Des marins toujours retenus en otage
La situation des équipages demeure au cœur des préoccupations. Plusieurs marins sont toujours retenus captifs à bord de navires, notamment le MT Honour 25, le Sward, le MV Eureka et le MT Asana.
Les États signataires ont renouvelé leur appel à la libération immédiate et sans condition des otages, insistant sur la nécessité de préserver leur sécurité, leur dignité et leur bien-être.
Une réponse collective inspirée du golfe de Guinée
La décision intervient après une réunion extraordinaire du Comité directeur du DCoC, tenue le 29 juillet. Les participants avaient alors examiné différentes options pour améliorer la coordination des opérations de sécurité maritime.
Le Comité a recommandé la création de cette force combinée sous l’autorité du Groupe de travail 3, chargé de la coopération et de la coordination opérationnelles en mer.
Pour élaborer ce nouveau mécanisme, les États se sont notamment inspirés de l’expérience du golfe de Guinée, où une force maritime combinée a récemment été rendue opérationnelle dans le cadre du Code de conduite de Yaoundé.

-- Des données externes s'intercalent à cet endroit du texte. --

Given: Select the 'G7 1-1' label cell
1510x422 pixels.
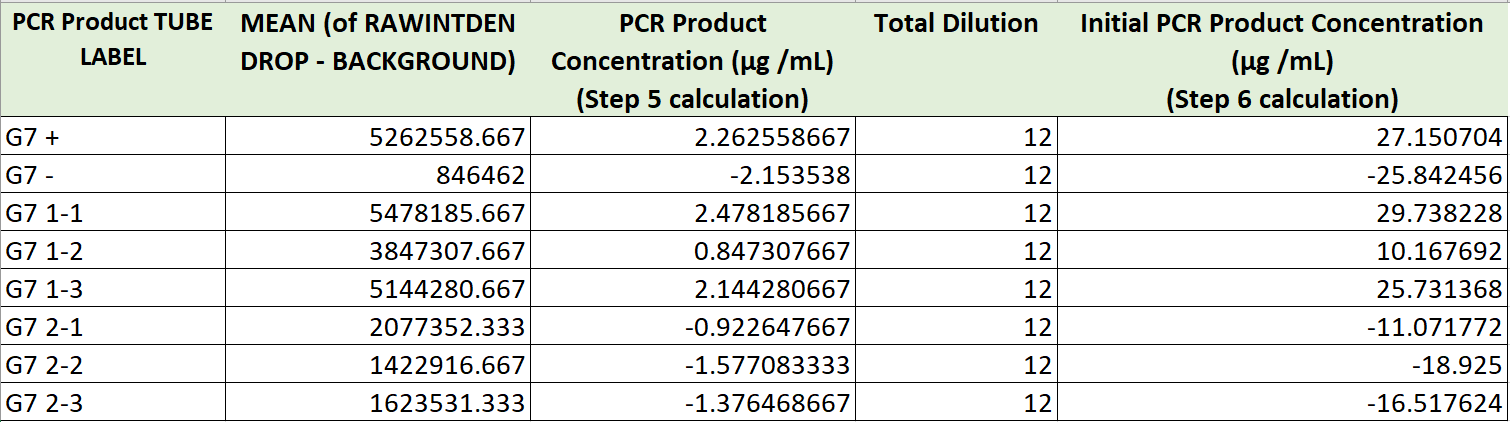Looking at the screenshot, I should 112,213.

Le futur dispositif devra toutefois tenir compte des réalités propres à l’océan Indien occidental et au golfe d’Aden. Il est également présenté comme complémentaire aux opérations déjà conduites par les partenaires internationaux, notamment les Combined Maritime Forces, la Combined Task Force 151 et l’EU NAVFOR, ainsi que par les forces navales opérant de manière indépendante.

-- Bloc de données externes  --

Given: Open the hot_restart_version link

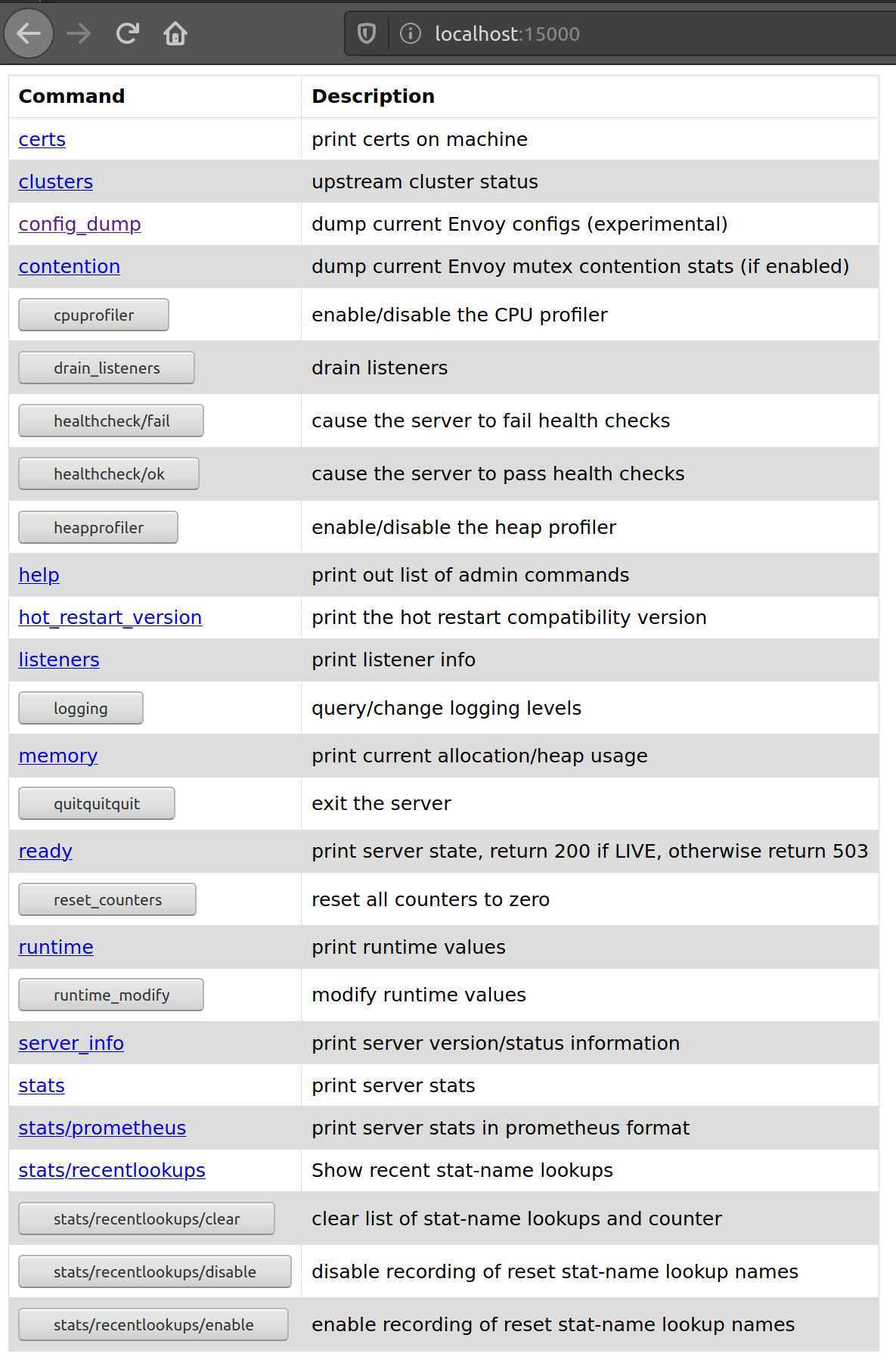Looking at the screenshot, I should [110, 617].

Des « sea-riders » à bord des navires de guerre
L’un des principaux mécanismes envisagés repose sur l’embarquement d’officiers, appelés « sea-riders », provenant des États côtiers concernés à bord des bâtiments militaires participant aux opérations.

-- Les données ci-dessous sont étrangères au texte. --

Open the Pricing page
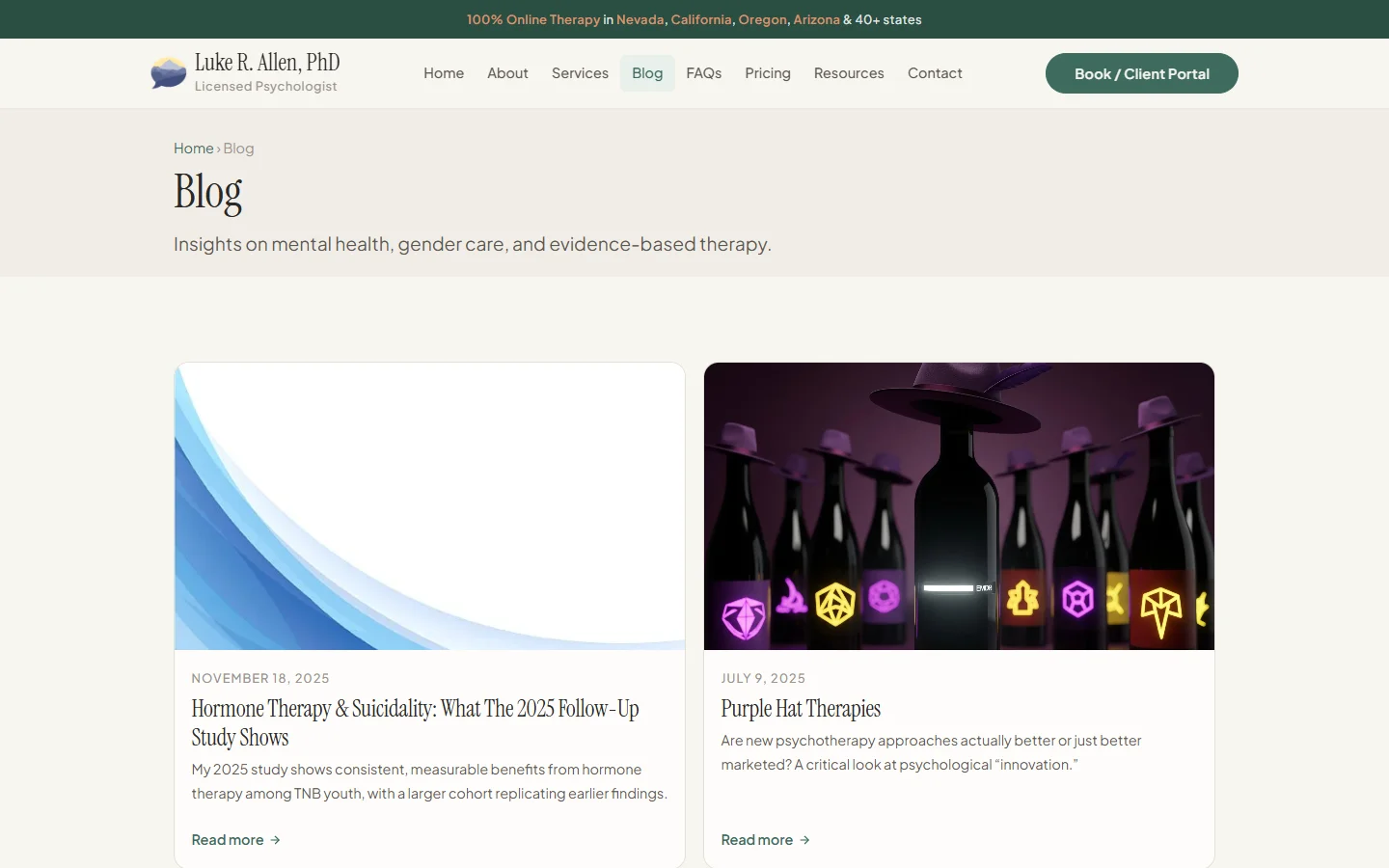[768, 73]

Cette formule doit favoriser l’interopérabilité entre les différentes forces, faciliter la coordination des interventions entre juridictions et améliorer le partage de la connaissance du domaine maritime.
Elle doit également permettre aux États concernés de participer plus directement à l’exercice de leurs prérogatives en matière d’application de la loi, dans le respect du droit international.
L’expérience de l’Opération Copper en Afrique australe est également citée comme référence pour la mise en place de ce mécanisme.
Vers un cadre juridique régional
La coopération ne sera pas limitée au volet opérationnel. Le Groupe de travail 3 devra également formuler des recommandations en vue de l’élaboration d’un cadre juridique régional facilitant le transfert, l’enquête et la poursuite des personnes soupçonnées de piraterie.
L’objectif est de rendre plus efficaces les procédures judiciaires liées aux opérations de sécurité maritime, tout en respectant les législations nationales et les garanties de procédure.
L’OMI apporte son soutien
L’Organisation maritime internationale (OMI) continue pour sa part d’accompagner les initiatives régionales développées dans le cadre du DCoC/JA. Le dispositif rappelle toutefois que la conduite des opérations de sécurité maritime demeure une responsabilité souveraine des États concernés.
Le président du DCoC/JA a appelé les États signataires, les « Amis du DCoC », les organisations internationales et les partenaires au développement à soutenir la nouvelle initiative.
À travers la création de cette force combinée, les pays signataires veulent renforcer durablement la capacité régionale à protéger les marins, sécuriser les voies de navigation et lutter contre la résurgence de la piraterie dans l’océan Indien occidental et le golfe d’Aden.